Grove Press, 1990, 812 pages

Winner of the National Book Award and now considered a classic, The House of Morgan is the most ambitious history ever written about an American banking dynasty. Acclaimed by the Wall Street Journal as "brilliantly researched and written", the book tells the rich, panoramic story of four generations of Morgans and the powerful, secretive firms they spawned. It is the definitive account of the rise of the modern financial world. A gripping history of banking and the booms and busts that shaped the world on both sides of the Atlantic, The House of Morgan traces the trajectory of the J. P.Morgan empire from its obscure beginnings in Victorian London to the crash of 1987. Ron Chernow paints a fascinating portrait of the private saga of the Morgans and the rarefied world of the American and British elite in which they moved.
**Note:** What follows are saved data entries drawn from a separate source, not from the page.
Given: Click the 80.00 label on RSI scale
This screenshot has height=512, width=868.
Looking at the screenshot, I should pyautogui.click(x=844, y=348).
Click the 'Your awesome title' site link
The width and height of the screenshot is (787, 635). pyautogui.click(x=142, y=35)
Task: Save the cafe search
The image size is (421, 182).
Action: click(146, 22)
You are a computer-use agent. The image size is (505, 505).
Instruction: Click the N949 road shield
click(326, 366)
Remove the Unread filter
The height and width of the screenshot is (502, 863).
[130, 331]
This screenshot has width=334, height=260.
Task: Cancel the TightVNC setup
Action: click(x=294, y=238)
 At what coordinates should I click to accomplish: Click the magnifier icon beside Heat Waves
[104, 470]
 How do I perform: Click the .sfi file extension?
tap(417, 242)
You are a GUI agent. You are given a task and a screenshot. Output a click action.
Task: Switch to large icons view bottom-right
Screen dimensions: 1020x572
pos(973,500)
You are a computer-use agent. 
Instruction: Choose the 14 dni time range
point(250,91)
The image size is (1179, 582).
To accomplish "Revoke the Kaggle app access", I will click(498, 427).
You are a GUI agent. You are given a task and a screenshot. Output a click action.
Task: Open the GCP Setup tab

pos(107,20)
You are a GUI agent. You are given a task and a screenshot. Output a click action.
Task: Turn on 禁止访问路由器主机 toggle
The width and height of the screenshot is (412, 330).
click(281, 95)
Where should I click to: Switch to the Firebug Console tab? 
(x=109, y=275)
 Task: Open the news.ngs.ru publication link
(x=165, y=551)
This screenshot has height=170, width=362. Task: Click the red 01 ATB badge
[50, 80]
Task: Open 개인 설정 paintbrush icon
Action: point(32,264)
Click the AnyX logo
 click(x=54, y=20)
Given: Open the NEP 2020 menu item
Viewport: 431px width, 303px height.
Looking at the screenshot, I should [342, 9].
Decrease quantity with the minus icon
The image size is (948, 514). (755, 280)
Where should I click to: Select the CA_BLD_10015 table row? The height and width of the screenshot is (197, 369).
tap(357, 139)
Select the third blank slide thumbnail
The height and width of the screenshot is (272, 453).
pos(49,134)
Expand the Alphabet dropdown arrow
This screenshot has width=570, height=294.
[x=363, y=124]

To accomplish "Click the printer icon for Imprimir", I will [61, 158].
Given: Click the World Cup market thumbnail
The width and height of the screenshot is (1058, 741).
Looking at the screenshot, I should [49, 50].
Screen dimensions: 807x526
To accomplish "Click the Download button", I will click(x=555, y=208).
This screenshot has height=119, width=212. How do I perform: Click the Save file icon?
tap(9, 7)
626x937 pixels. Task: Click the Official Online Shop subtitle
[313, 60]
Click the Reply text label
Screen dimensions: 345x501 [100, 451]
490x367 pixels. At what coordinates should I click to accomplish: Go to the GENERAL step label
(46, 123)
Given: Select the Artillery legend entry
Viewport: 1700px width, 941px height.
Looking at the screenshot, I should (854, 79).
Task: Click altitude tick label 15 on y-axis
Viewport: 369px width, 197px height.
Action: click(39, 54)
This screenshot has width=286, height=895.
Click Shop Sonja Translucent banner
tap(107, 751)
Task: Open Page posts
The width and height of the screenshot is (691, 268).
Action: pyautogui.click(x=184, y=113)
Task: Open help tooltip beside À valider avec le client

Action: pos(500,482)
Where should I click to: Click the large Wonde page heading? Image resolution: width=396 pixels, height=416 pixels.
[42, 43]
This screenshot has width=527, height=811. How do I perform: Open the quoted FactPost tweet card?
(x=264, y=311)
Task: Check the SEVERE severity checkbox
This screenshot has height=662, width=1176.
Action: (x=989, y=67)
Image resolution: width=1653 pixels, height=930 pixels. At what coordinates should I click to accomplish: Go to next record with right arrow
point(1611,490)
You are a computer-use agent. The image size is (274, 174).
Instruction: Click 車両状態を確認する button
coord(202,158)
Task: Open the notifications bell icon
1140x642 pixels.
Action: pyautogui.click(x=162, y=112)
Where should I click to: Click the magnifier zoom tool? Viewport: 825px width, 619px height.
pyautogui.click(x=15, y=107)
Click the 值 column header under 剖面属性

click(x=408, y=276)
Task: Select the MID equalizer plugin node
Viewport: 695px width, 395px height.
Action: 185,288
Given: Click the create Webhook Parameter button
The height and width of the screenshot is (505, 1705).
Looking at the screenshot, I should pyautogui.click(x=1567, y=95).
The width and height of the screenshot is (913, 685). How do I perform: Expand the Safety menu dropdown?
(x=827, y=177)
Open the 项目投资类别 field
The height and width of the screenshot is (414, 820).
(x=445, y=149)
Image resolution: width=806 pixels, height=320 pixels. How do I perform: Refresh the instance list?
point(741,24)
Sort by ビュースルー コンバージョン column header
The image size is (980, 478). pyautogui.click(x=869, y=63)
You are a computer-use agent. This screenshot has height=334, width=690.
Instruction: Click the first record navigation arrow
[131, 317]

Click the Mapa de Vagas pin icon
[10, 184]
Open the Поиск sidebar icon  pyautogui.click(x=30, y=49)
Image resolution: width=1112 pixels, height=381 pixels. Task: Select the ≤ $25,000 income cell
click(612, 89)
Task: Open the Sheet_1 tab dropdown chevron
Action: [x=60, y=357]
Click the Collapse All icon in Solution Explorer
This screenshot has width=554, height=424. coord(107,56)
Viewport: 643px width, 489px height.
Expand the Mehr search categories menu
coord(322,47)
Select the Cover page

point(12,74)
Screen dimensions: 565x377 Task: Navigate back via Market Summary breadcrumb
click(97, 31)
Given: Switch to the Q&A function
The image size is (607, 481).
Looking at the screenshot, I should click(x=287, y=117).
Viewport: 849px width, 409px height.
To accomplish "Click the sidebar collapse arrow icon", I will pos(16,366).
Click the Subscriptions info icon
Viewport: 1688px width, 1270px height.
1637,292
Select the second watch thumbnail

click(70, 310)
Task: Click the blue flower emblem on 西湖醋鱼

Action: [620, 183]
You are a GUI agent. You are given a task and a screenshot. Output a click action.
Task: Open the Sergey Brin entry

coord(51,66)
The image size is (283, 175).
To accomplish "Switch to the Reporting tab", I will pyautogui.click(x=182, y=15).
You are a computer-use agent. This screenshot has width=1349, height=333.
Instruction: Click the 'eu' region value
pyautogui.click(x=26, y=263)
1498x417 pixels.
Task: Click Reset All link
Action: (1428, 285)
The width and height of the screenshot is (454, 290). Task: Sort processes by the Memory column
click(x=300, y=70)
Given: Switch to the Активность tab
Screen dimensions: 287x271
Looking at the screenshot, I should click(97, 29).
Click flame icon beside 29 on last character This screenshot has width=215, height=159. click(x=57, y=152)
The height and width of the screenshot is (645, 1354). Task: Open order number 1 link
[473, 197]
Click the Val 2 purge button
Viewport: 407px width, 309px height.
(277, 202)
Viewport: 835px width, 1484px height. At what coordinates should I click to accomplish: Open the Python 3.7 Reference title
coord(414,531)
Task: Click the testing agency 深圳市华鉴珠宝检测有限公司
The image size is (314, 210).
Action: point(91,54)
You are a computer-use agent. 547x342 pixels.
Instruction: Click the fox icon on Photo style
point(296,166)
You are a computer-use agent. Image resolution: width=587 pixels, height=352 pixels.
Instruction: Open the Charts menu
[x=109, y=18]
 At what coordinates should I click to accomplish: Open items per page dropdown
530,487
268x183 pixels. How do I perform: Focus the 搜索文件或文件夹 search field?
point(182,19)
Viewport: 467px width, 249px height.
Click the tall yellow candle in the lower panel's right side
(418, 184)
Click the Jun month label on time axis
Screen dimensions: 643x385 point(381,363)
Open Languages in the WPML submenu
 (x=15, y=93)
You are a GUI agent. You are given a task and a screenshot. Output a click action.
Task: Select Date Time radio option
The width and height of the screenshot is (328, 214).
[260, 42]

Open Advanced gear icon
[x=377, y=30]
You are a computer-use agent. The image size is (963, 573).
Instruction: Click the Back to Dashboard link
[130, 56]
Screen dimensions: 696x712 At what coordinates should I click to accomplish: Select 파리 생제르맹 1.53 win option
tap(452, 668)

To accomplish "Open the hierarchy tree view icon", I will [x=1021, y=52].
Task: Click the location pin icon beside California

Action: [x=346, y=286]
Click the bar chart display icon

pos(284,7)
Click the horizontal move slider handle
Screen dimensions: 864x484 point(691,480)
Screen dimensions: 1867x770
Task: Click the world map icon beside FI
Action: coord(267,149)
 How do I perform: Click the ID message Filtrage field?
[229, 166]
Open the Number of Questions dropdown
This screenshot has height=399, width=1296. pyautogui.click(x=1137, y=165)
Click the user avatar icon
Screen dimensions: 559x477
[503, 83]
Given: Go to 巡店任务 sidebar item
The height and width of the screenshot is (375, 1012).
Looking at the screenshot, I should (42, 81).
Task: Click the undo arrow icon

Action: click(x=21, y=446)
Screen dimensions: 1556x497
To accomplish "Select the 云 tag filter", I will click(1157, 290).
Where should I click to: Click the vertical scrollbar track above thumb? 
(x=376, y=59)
Based on extensive interviews and access to the family and business archives, The House of Morgan is an investigative masterpiece, a compelling account of a remarkable institution and the men who ran it, and an essential book for understanding the money and power behind the major historical events of the last 150 years.

From the Gilded Age to the Gordon Gecko age.

Also by Ron Chernow: My reviews of Washington: A Life and Alexander Hamilton.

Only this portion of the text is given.